- Born: February 6, 1986 (age 40) Adrian, Michigan, United States
- Height: 5 ft 11 in (1.80 m)
- Weight: 70 kg (154 lb; 11 st 0 lb)
- Division: Lightweight
- Reach: 70 in (178 cm)
- Style: Wrestling, Boxing, BJJ
- Fighting out of: Indianapolis, Indiana, United States
- Team: Indy Boxing & Grappling
- Teacher: Pat McPherson
- Rank: Blue belt in Brazilian Jiu-Jitsu
- Years active: 2010–present

Mixed martial arts record
- Total: 15
- Wins: 12
- By knockout: 1
- By submission: 9
- By decision: 2
- Losses: 3
- By knockout: 3

Other information
- Mixed martial arts record from Sherdog

= Andrew Holbrook =

American mixed martial arts fighter

Andrew Holbrook (born February 6, 1986) is an American mixed martial artist and the former Colosseum Combat lightweight champion. He competed in the Lightweight division of the Ultimate Fighting Championship.

==Background==

Holbrook started wrestling and running track when he was in middle school in Adrian, Michigan. He believes that the mental toughness served an important factor in fighting which he was well-trained in this department by his middle school wrestling coach Jim Waters. He started training MMA after he had his hands in a few fights. Besides training at IBG in Indiana, he also has trained at Tiger Muay Thai in Phuket Island, Thailand.

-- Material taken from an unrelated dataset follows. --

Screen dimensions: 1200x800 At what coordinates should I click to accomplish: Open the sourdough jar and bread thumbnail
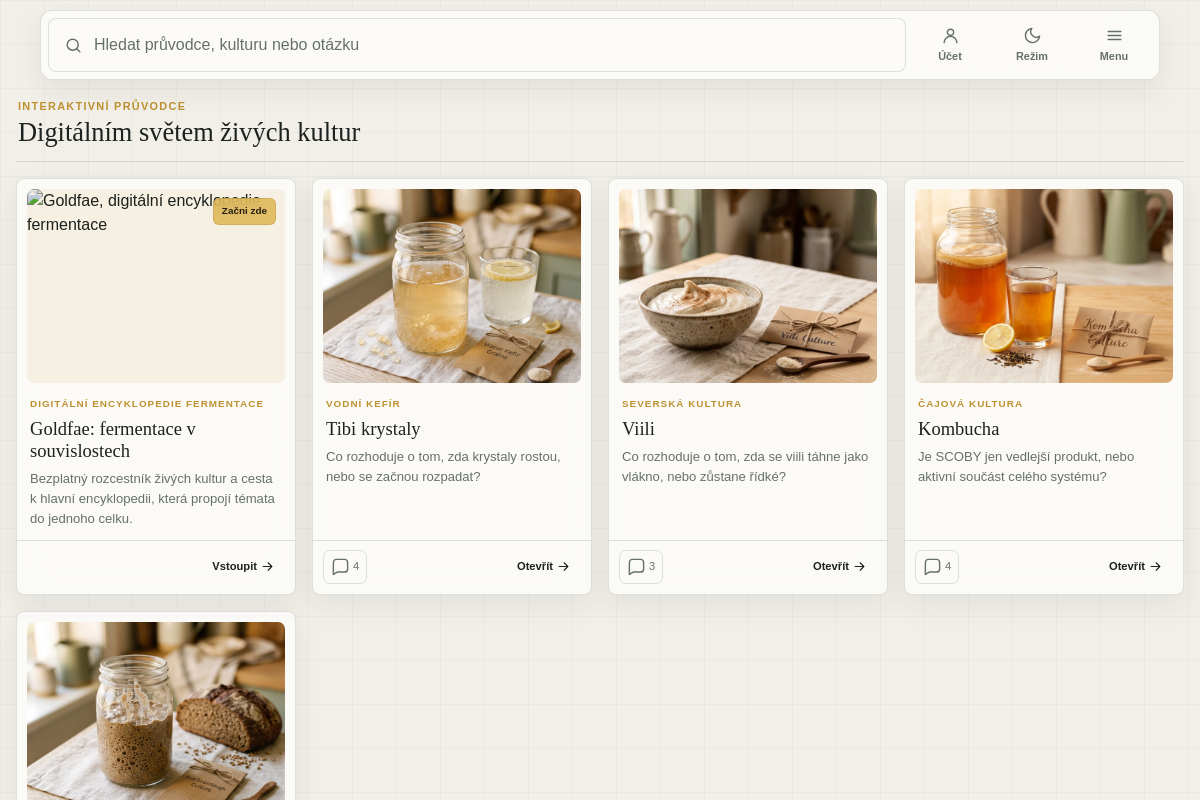tap(156, 711)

==Mixed martial arts career==
===Early career===
Holbrook fought in various regional MMA promotions, primarily in Indiana such as Absolute Cage Fighting, Midwest Fight Series, Colosseum Combat and Michiana Fight League prior to joining the UFC. He stepped in to replace an injured Joe Lile Jr. against Tyler Combs at the Colosseum Combat 32 lightweight title bout and won the fight via TKO and became Colosseum Combat lightweight champion.

===Ultimate Fighting Championship===
Holbrook amassed an undefeated record of 11 wins, 10 stoppages with nine of them by submission, prior to signing with the Ultimate Fighting Championship.

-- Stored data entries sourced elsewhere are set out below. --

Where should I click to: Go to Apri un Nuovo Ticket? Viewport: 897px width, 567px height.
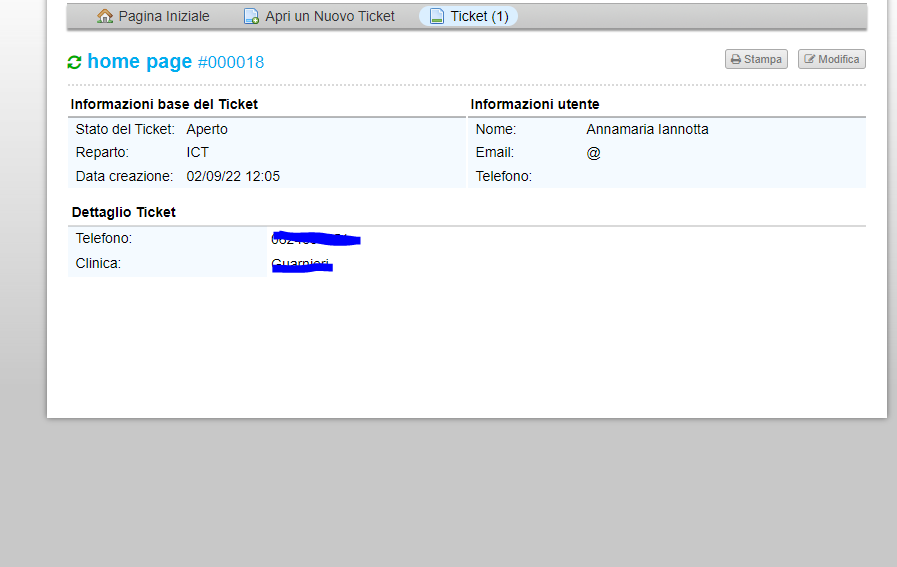330,16
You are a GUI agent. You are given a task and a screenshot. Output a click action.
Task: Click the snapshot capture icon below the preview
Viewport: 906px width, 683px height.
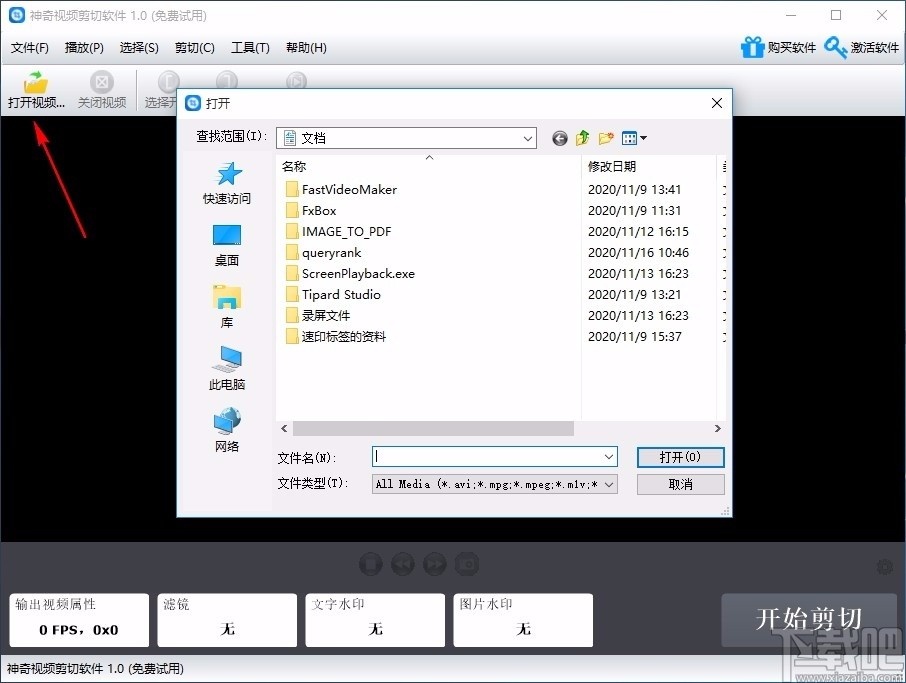tap(467, 564)
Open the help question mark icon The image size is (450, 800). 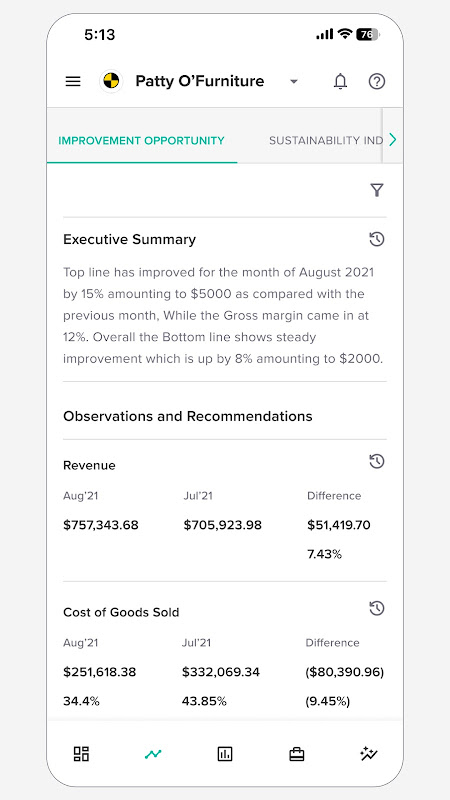[377, 81]
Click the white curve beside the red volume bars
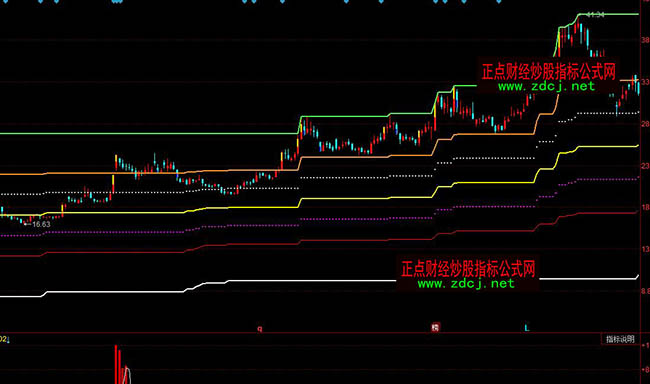This screenshot has height=384, width=650. (x=128, y=375)
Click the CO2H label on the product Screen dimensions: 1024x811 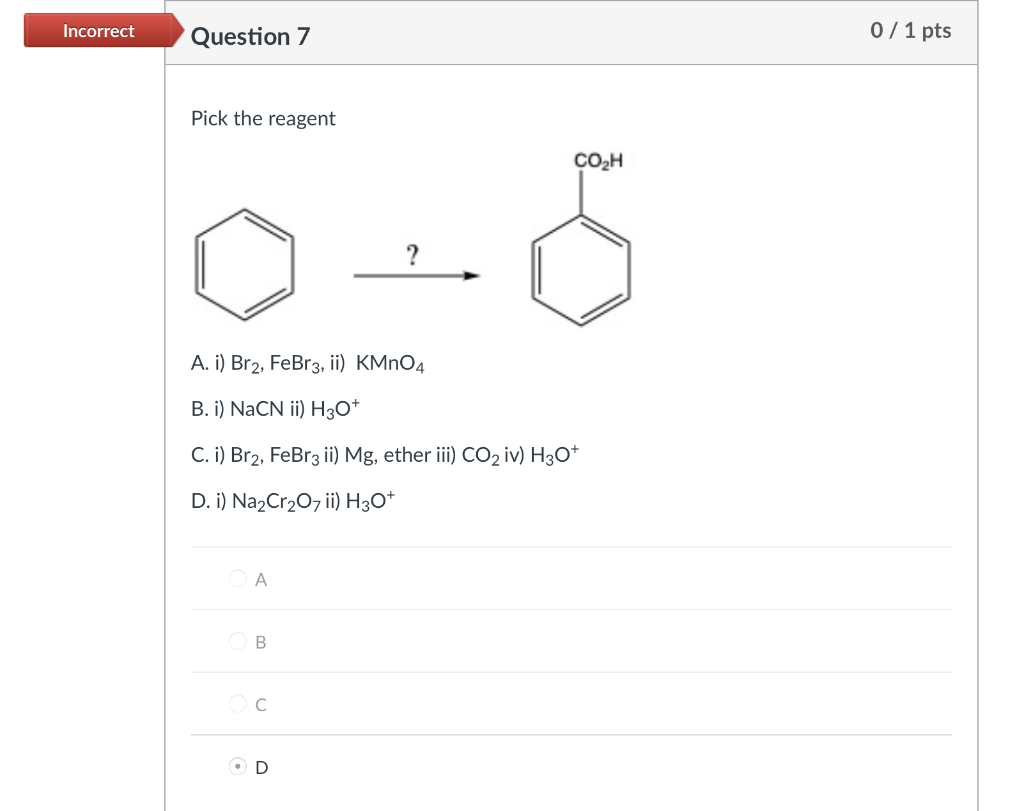597,159
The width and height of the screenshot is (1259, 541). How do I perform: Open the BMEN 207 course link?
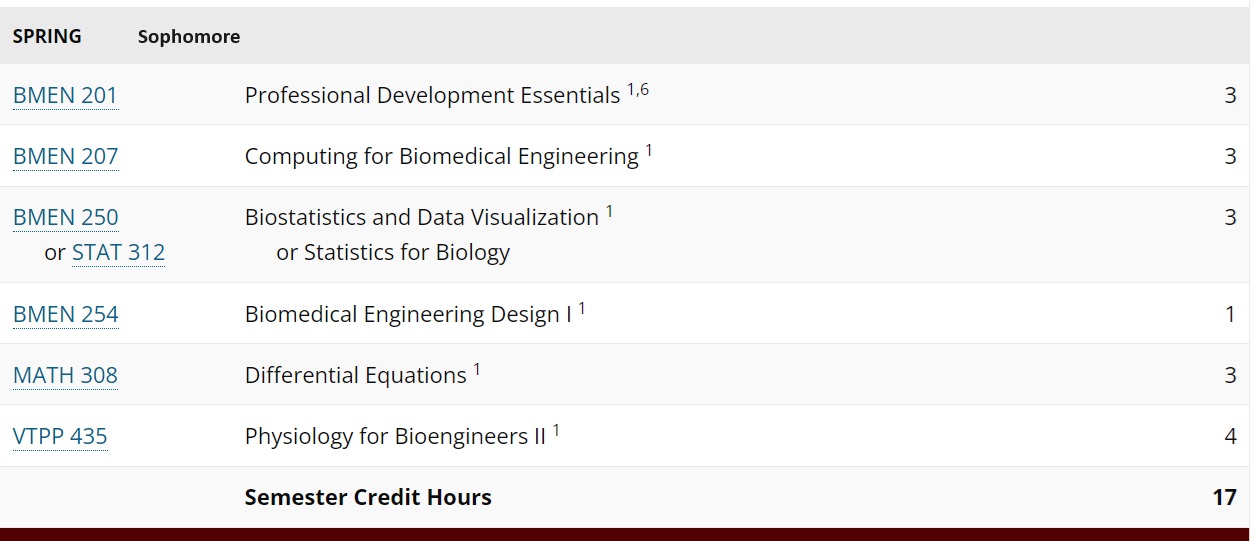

Holbrook made his promotional debut on short notice, as he was tabbed as an injury replacement for Erik Koch against Ramsey Nijem on July 25, 2015 at UFC on Fox: Dillashaw vs. Barão 2. Holbrook won the fight via split decision.

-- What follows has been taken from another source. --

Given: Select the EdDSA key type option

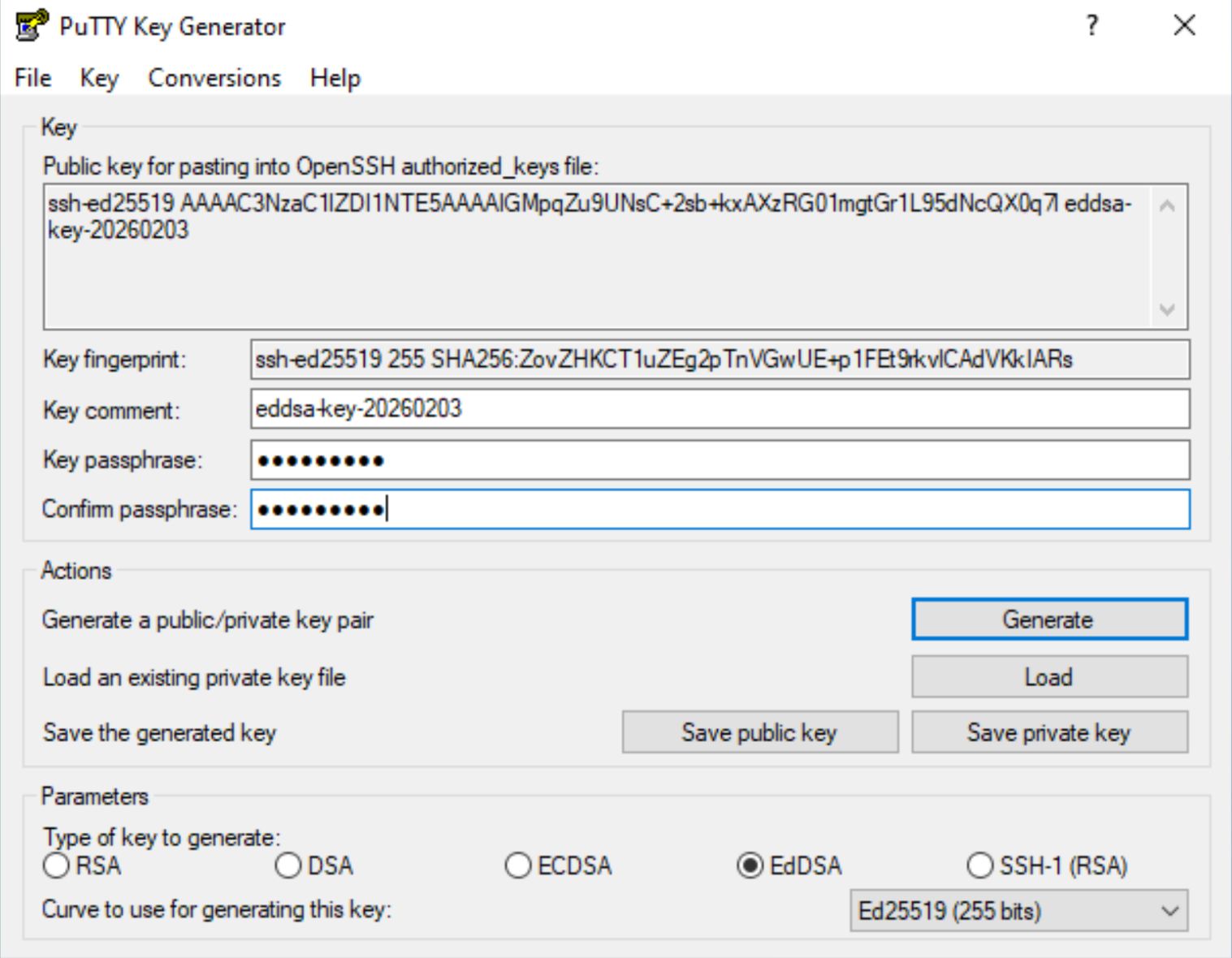Looking at the screenshot, I should point(750,865).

Holbrook was scheduled to face Sage Northcutt on January 30, 2016 at UFC on Fox 18. However, he was forced to pull out of the fight due to a foot injury and was replaced by Bryan Barberena.

Holbrook faced Joaquim Silva on July 8, 2016 at The Ultimate Fighter 23 Finale. He lost the fight via knockout in round one.

Holbrook next faced Jake Matthews on November 27, 2016 at UFC Fight Night: Whittaker vs. Brunson. He won the fight via split decision. He said in his post fight interview “[Beating Matthews] felt good. I was expecting to be an underdog, going into somebody’s home town. It was kind of nice, and everybody enjoyed the fight I think."

At UFC 210, Holbrook faced Gregor Gillespie on April 8, 2017. He lost the fight via knockout 21 seconds into the first round.

Holbrook faced Thibault Gouti on September 2, 2017 at UFC Fight Night 115. He lost the fight via TKO in the first round.

On June 21, 2019, it was reported that Holbrook was released from the UFC.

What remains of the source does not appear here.